The suits help. They do not eliminate the height gain. They were built to keep muscles working, not to compress the discs, and even cosmonauts who wore them came home measurably taller than they left.
What recovery actually looks like
The return to Earth-normal height takes weeks. For a six-month ISS rotation, astronauts typically return to their baseline within a few months, sometimes slightly shorter than before they launched because the discs overshoot in the other direction during the painful resettling period. The first 48 hours after landing are the worst. Crews are kept horizontal, monitored for orthostatic intolerance — the inability of the cardiovascular system to maintain blood pressure when standing — and walked carefully through their first vertical movements.
For Polyakov’s extended flight, recovery took longer. A National Academies strategy document on space biology and medicine notes that the endocrine, nervous, and immune systems all participate in readjustment, and the longer the flight, the longer the cascade of adaptations the body has to unwind. Bone density takes the longest to rebuild, sometimes years, and in some cases never fully returns.

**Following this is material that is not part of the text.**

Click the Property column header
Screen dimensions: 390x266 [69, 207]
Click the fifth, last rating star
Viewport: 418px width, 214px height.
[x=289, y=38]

What does come back, in nearly every case, is height. The discs lose their excess fluid as the spine reloads. The lumbar curve reasserts itself. The flight suit fits again. Within a season or two, a returned astronaut measures within a millimetre or two of their pre-flight self, and the only sign that anything happened is the medical chart and, for some, the lingering ache that flares up when the weather changes.
The future, and the bodies that will live in it
NASA’s Artemis program plans to return crews to the lunar surface, where gravity is one-sixth of Earth’s. A Mars transit, by current mission architectures, would take roughly six to nine months each way with a long surface stay in between, much of it in partial gravity. The spine on such a mission would stretch, partially compress on Mars, and stretch again on the return. No human has yet experienced that cycle. A 2026 study from National Jewish Health, which scanned three astronauts before and after the 18-day Axiom Mission 4, found no significant joint damage and suggested that brief missions cause less harm than feared — but the dose-response curve for years-long exposure is still mostly theoretical.

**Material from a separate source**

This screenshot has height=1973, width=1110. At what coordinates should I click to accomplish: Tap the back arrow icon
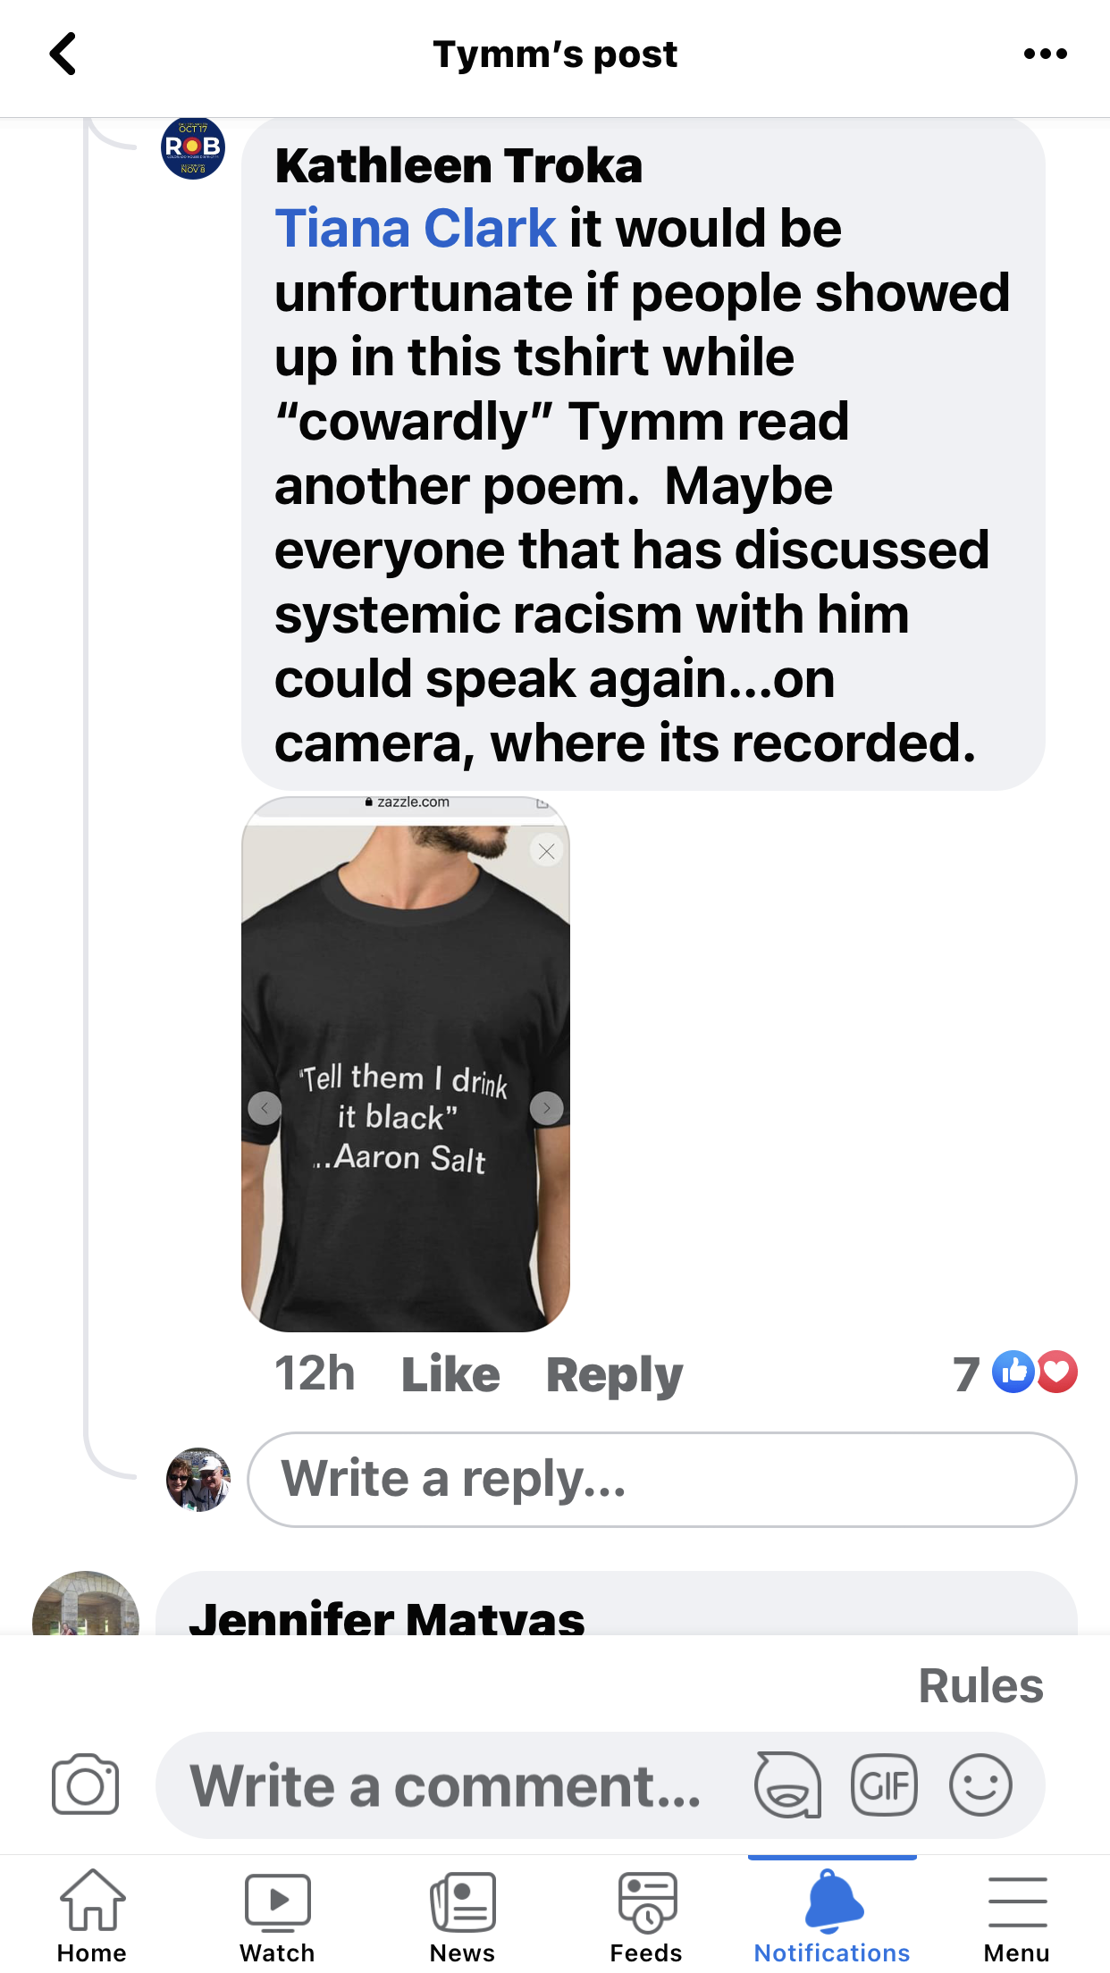(x=63, y=55)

Polyakov is still the data point. He logged his record-breaking stay, came home, walked from the capsule to his chair under his own power, returned to medical practice, and lived until September 2022. His final height, after full recovery, was within the normal range of measurement error from where he started. For more than a year in the mid-1990s, however, he was the tallest version of himself he would ever be, drifting through Mir’s modules with a spine longer than the one his parents gave him, slowly unspooling from the gravity well he had left behind.
Somewhere above the planet right now, on the ISS, several people are doing the same thing. By the time they come home, their flight suits will not fit at the cuffs. The recovery team will be ready with the chair.